Action item
Copy, with no pictures, the line that contains "Click the unlock icon in Agent plan" and each line after it down to the end of the entries below, exactly.

---------- Material provided ----------

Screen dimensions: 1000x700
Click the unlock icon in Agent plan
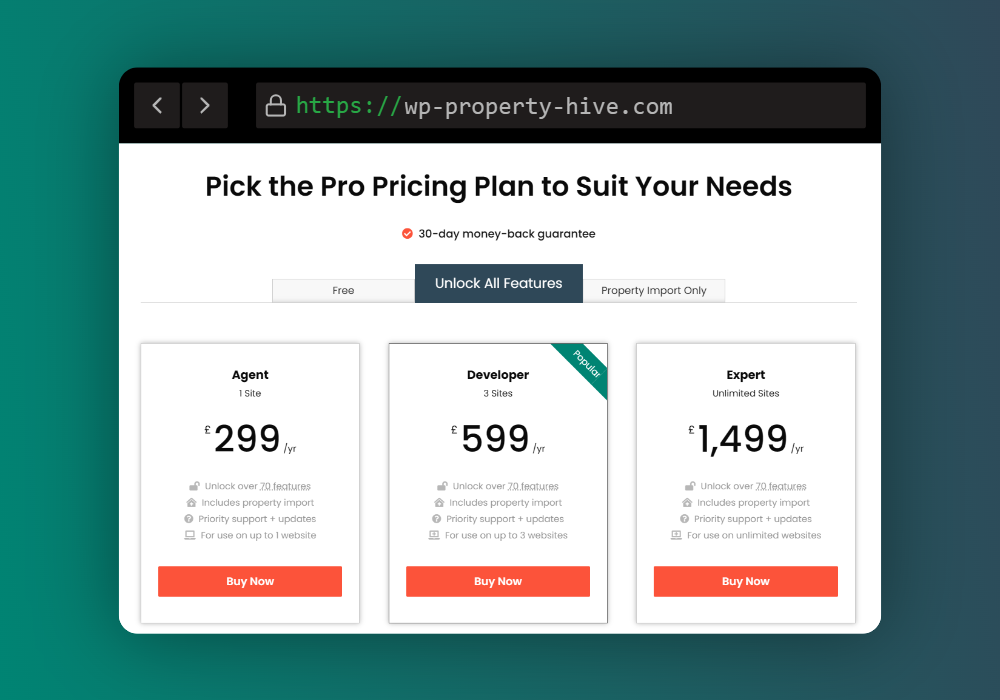click(195, 486)
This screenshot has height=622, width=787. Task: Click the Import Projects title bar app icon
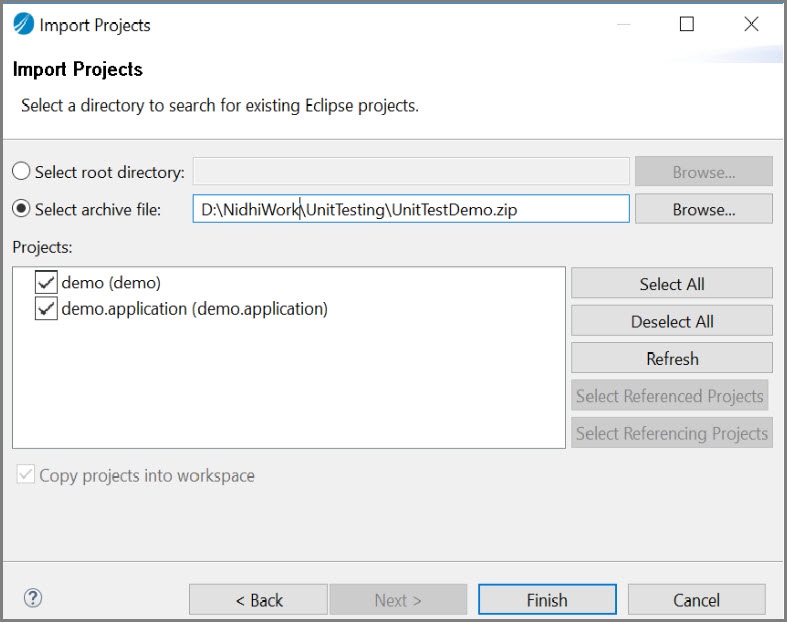coord(22,24)
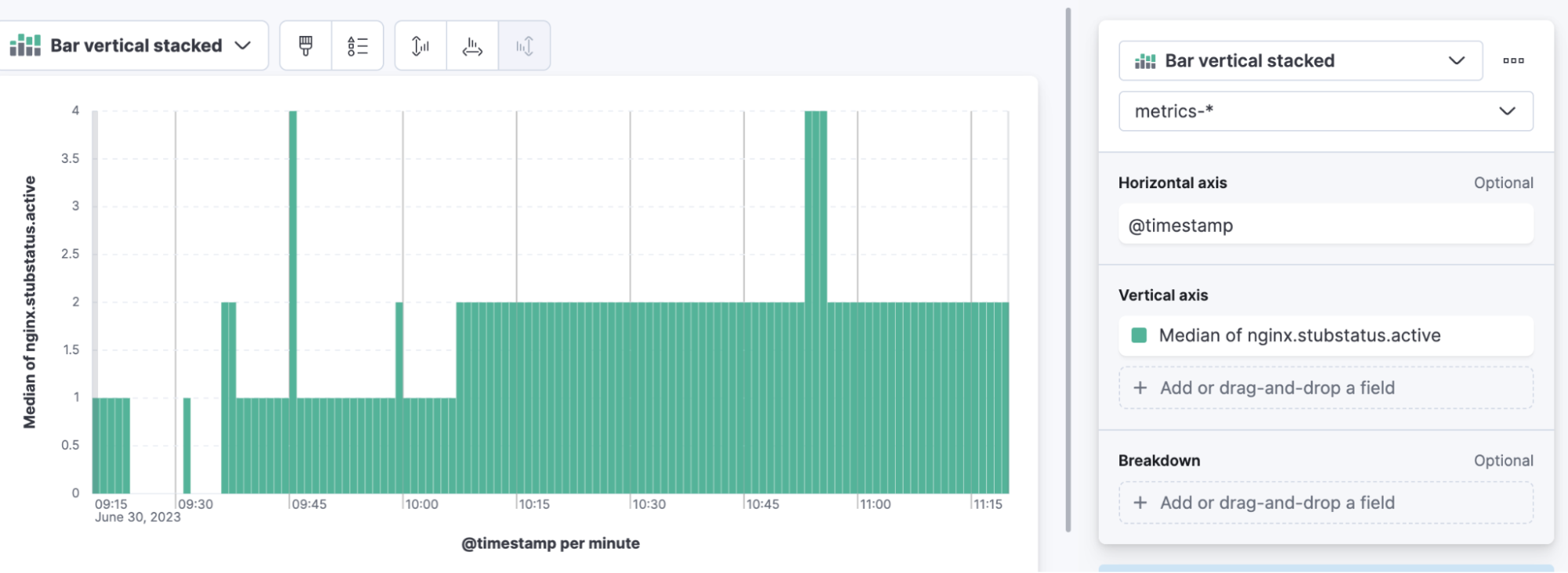Viewport: 1568px width, 573px height.
Task: Open visual options paintbrush icon
Action: pyautogui.click(x=306, y=45)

----------

Output for this exercise
Click the unlock icon in Agent plan
click(195, 486)
This screenshot has height=622, width=787. Task: Click the Import Projects title bar app icon
coord(22,24)
Viewport: 1568px width, 573px height.
Task: Open visual options paintbrush icon
Action: pyautogui.click(x=306, y=45)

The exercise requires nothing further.